Source: lakeFS: Iceberg tables management and snapshots
Layer 3: Ephemeral compute that reads directly from storage
If compute is tied to ingestion services, every backfill, evaluation run, or agent replay competes with real time workloads. The more agents you add, the more fragile the system becomes.
The storage native alternative decouples them: spin up compute when needed, read directly from object storage, write results back as new immutable artifacts, then shut down. This is the same decoupling that made modern data lakes work.
If you want a concrete reference architecture in the streaming to storage direction, see “Streaming Data Becomes Storage-Native.” The key idea translates cleanly to agent context: durable records live in object storage, while compute scales independently.
Reference: Scalytics: Streaming Data Becomes Storage-Native
Where block storage fits: fast forks for agent sandboxes
Object storage is excellent for durable history. Some agent workflows also need fast, isolated, writable sandboxes. That is where modern block storage patterns matter: copy on write volumes, instant snapshots, and forkable environments for evaluation, migrations, and “try then revert” behaviors.

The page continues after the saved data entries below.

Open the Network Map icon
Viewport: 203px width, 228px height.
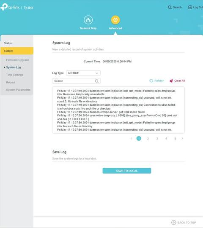[88, 20]
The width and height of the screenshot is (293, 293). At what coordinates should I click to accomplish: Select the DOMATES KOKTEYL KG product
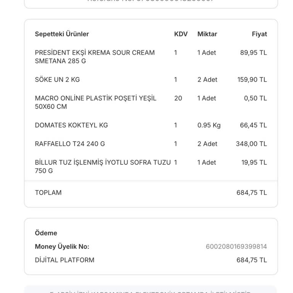(71, 125)
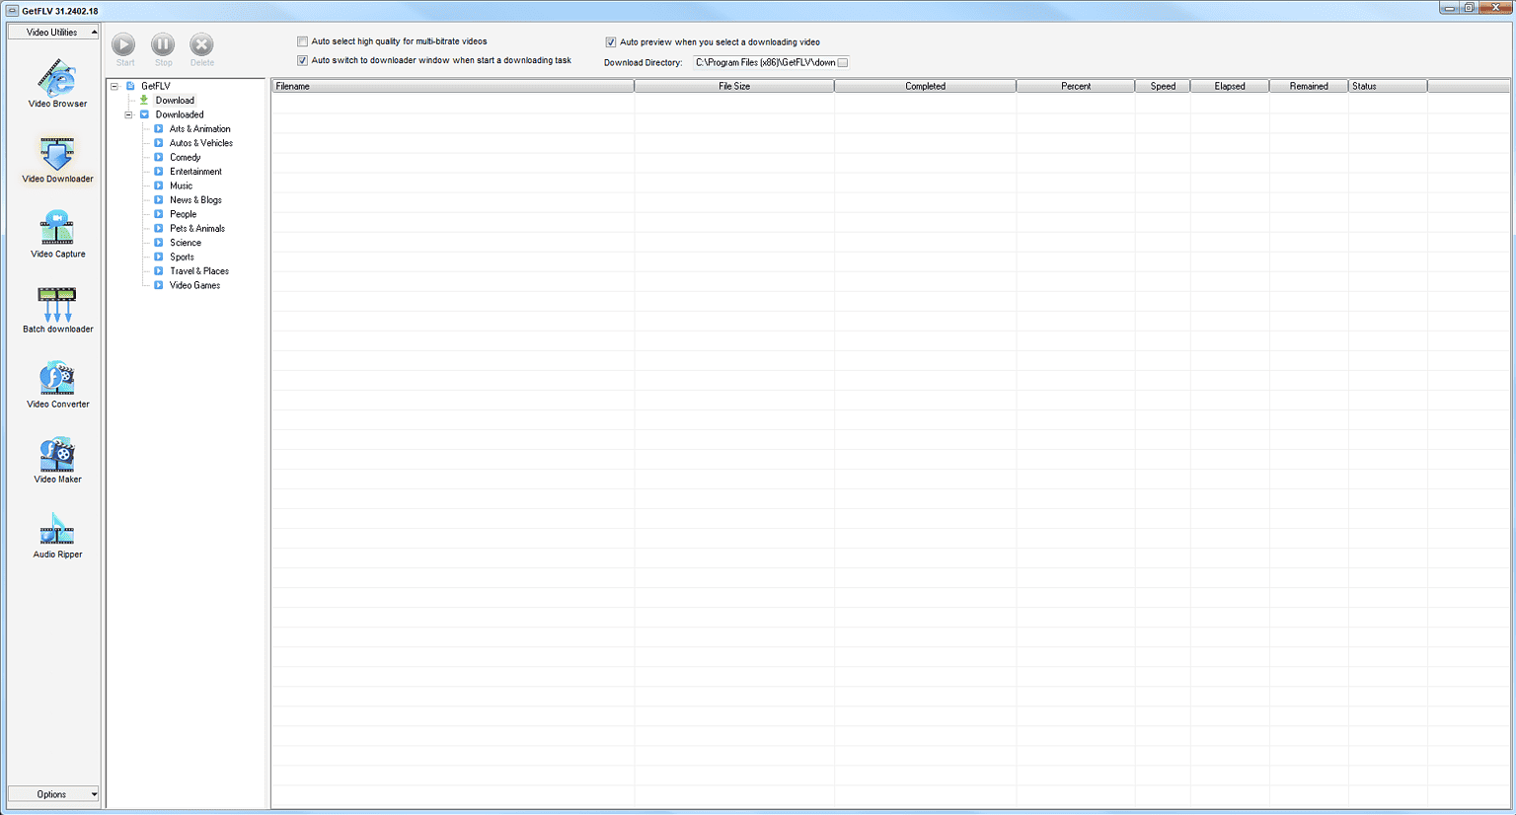
Task: Open the Video Utilities dropdown
Action: 53,33
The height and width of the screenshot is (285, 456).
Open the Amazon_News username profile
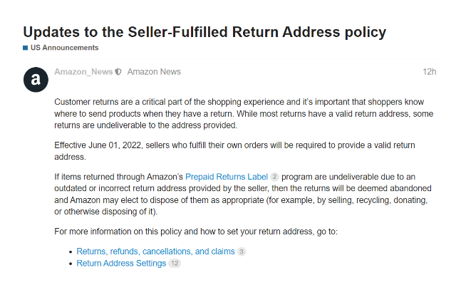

This is not a new concept. It is the same reason serious CI systems use ephemeral environments. Agents just amplify the need because they create more parallel experiments and more rollback scenarios.
Federated execution is not optional. It is the only scalable way to assemble context.
Agent context rarely lives in one system. Tickets in one place. Customer events in another. Feature tables elsewhere. Documents scattered across drives and buckets.
This is where Apache Wayang becomes directly relevant. Wayang is a cross platform data processing framework that can mix engines and data systems in one pipeline, and it can optimize platform selection based on cost models.
Sources: Apache Wayang project site. Apache Wayang: About. SIGMOD Record: Apache Wayang overview
Practical translation for agent infrastructure: instead of building brittle one off connectors, you define a context assembly job. Wayang can push parts of that job to the right engines, then return a compact context artifact the agent can rely on. This also reduces data gravity pain because you do not need to centralize everything before you can act.
Note on provenance: the Scalytics team originally created Apache Wayang before it became a community-driven Apache project. Treat it as an Apache ecosystem building block, not a proprietary dependency.
If your event stream writes directly to object storage with no intermediate state, you get: infinite retention at storage cost (not broker cost), replay without impacting live traffic, and a clean separation between "what happened" and "what to do about it." The agent reads history from storage. It does not compete with your ingestion pipeline.
A production checklist you can actually use
1) Can you replay any agent decision from last month?
If not, you do not have agent infrastructure. You have a demo. Store immutable inputs and outputs, and version the structured layer.
2) Is your ingestion path isolated from evaluation and backfills?
If not, agents will eventually degrade your real time services. Separate the write path from the read heavy analytics and replay path.
3) Do you have a “context artifact” per run?
One run should produce a durable artifact: a snapshot pointer, a query plan, and the exact retrieved records. This is what makes tracing meaningful, not just pretty dashboards.
4) Can you fork environments safely for tool execution?
Agents that touch systems need sandboxes. Block storage snapshots and copy on write patterns make “try then revert” operationally real.
The takeaway
Agent success is an infrastructure problem disguised as a prompt problem. Treat context as data engineering: immutable history in object storage, versioned tables for time travel, ephemeral compute for replay and evaluation, and federated execution to assemble context without centralizing everything.
When you do this, agents stop being magic. They become operable software.